I tighten my hold on Mama, like grip is somehow a sanctity that will protect me from the tire screeching, the sheer speed of cars when we are most human. If I didn’t think Mama was off her shit before, I know she is now: bringing me up here, onto the freeway like it’s a sidewalk or a detour and not a chasm of speed.
At this time of night, the cars are relatively infrequent, but when they come, they are full throttle, running at least eighty or ninety miles per hour.

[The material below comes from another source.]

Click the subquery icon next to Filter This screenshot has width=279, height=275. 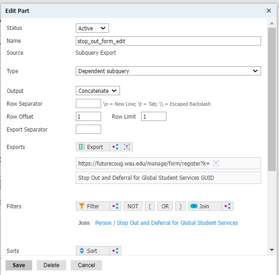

When the trucks come, I can feel it on my back, the wind beneath my blazer.
I think this is the closest thing to being a live ghost. Disappearing into roadside trash and trees that somehow figure out how to grow in California’s eternal drought. Existing as the most salient and invisible thing on the road, both sinking into the dark and so terribly misplaced.
“Mama, what the fuck are we doing out here?” I’m close to done swallowing her insanities. I don’t know how much longer I’m willing to walk beside her on the freeway with her not even answering a simple question.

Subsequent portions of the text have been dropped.